This is a new era for the NHS, a time when GP practices can begin to deliver the services that patients want, close to home. We haven't had a chance like this since the PMS contract of 2004, or Fundholding in the 1990s.
Health services can now care for many diseases that only a few decades ago were fatal. Each disease or disorder that becomes treatable goes through these stages:
|One or two expert consultants use their knowledge of the body and metabolic systems, to work out one or more treatments. A few patients benefit from their care, which is pretty much Trial and Error||Intuitive|
|Once the treatment is better understood, other doctors can read the published papers and also treat people with the same condition. Care is still often provided in an intensive care environment like hospital, although some disorders can now be treated in GP surgeries||Evidence Based|
|Treatment is well understood. There are guidelines which are fairly specific, and if the risks are low, the guidelines or protocols can be followed by a nurse or Health Care Assistant (HCA)||Precision|
So diseases such as Type 1 (insulin dependent) Diabetes, which in 1970s involved trial and error under the supervision of a hospital consultant, is now routinely managed by patients in their own home with a blood glucose meter and calibrated syringes dispensing insulin. Care is moving closer to home.
So fewer and fewer people actually need the intensive care environment of the hospital. Outpatient suites in GP surgeries are right in the centre of the community, and hospital consultants (specialists that patients need to see for intuitive medicine and many evidence-based medicine conditions) can come to the patient.
And with the changes to commissioning and the rise of the Clinical Commissioning Groups, it is GPs who can decide what the services are, and GPs who can recruit the consultant and hospital team to come into their community.
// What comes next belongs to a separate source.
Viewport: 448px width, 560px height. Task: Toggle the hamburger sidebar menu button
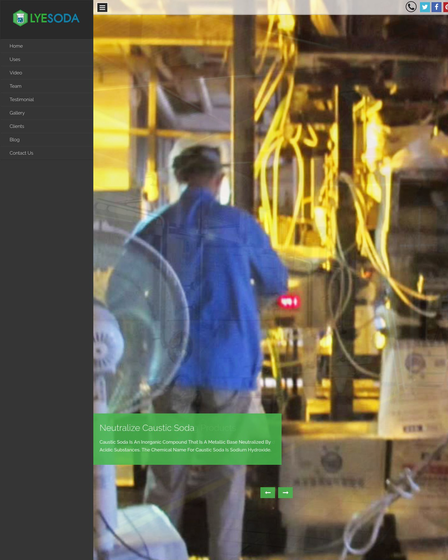point(102,7)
That's a discussion for another blog. Basically GPs are here to stay (many GPs stay in one practice for 20, 30 years. Most hospital managers and administrators stay in the one job for 2 years on average), so they have to live with the consequences of their decisions. They make decisions which are more in the long-term interests of patients.
I'm company secretary to a GP-led organisation, Easington South Health. GPs are the partners, and the company provides a medical service involving hospital consultants, and a medical service involving 7 GP practices. The company writes the bids for services and handles the administration, then doctors get on with what they do best - looking after patients.
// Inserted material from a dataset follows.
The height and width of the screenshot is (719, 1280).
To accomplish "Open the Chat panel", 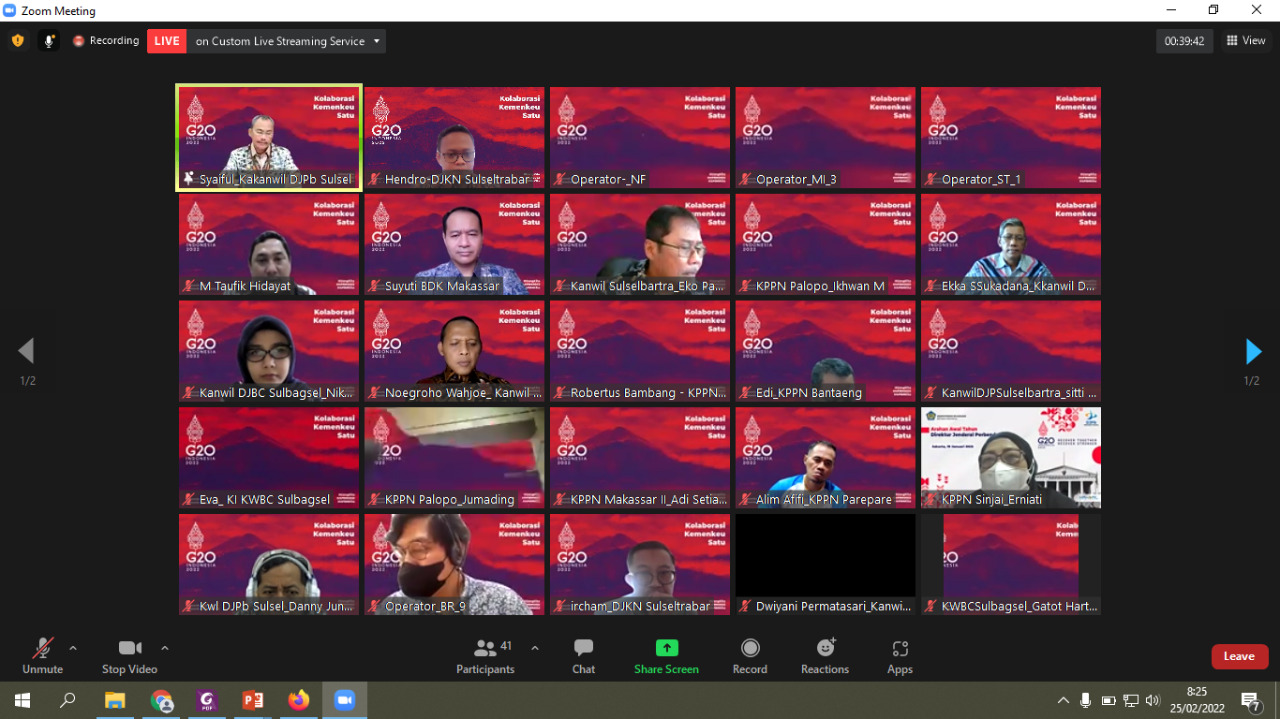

The consultant-led service is for menorrhagia. We decided that our population deserved the best care, but because care ownership is low, we wanted to bring hospital servcies into the community, and contracted with a top gynaecologist to provide a menorrhagia service. It's in pilot stage, and it took a year or so for the PCT to issue the specification for us to respond, but the GP led service won the contract. There's many pitfalls though.
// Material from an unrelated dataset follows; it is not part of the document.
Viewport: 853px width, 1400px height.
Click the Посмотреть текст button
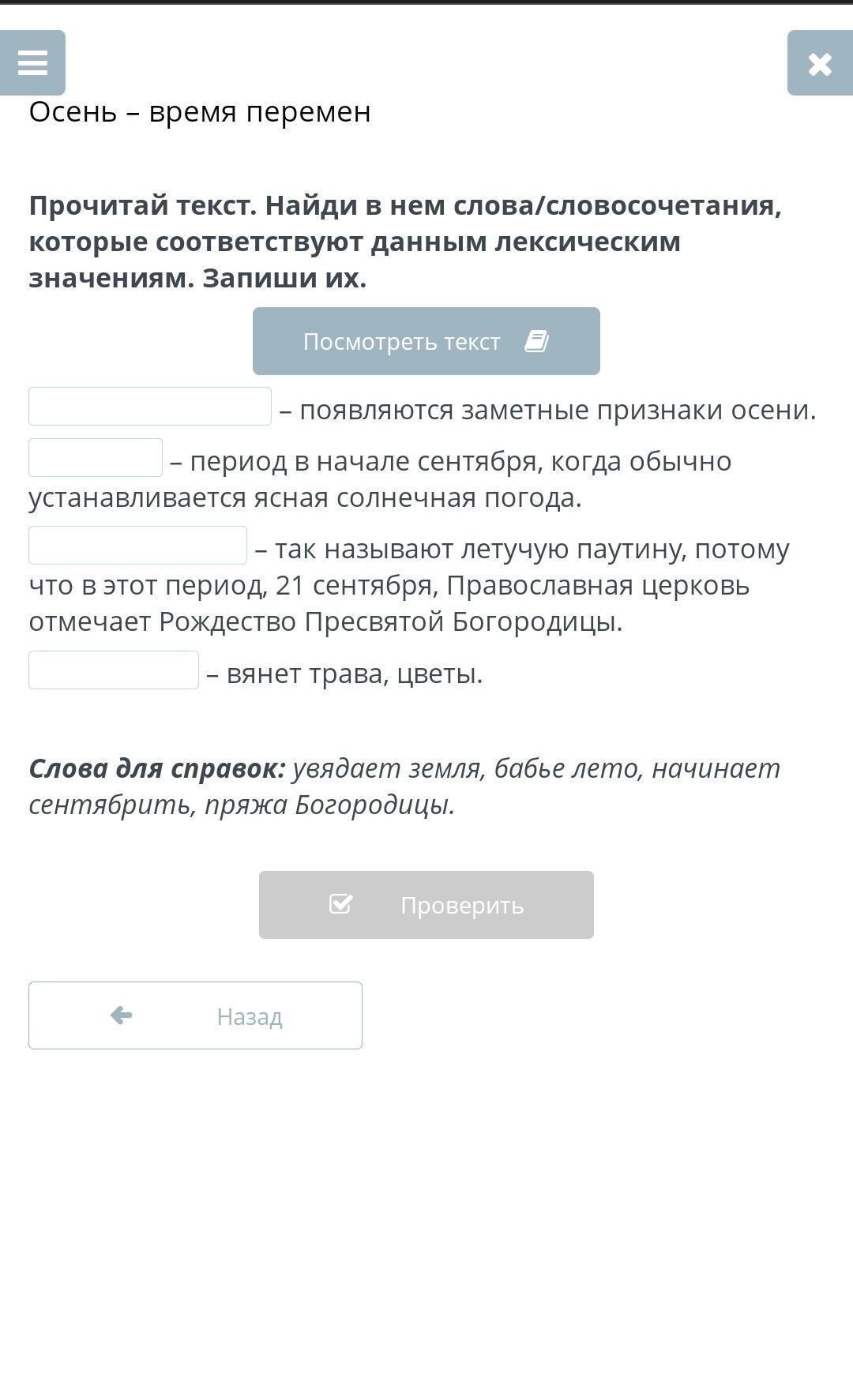[426, 341]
The GP practice servcie is anti-coagulation (INR, warfarin). Many GP practices in Easington district (population 100,000) were already providing different intensities of service as a LES (enhanced service, receiving a payment per patient in addition to the GMS core funding). The different contracts were getting increasingly difficult to manage, so the PCT decided to rationalise and issued an AQP (Any Qualified Provider) invitation.
The GPs realised the danger, and joined together under the umbrella of Easington South Health. The GPs providing this service aren't the partners of Easington South Health, and nobody gets favoured treatment - every GP practice that takes part gets the same payment per patient, meaning that they keep the income, they keep the work, and of course they cankeep the staff.
There are lots of thngs that can go wrong, and we're probably working through most of them. CQC registration is fraught with difficulties. Setting up the company is enough of a challenge. Winning tenders to provide services and then dealing with the responses of your rivals who lost out or who see you as a threat all have their place. I hope to explore this further in future blogs.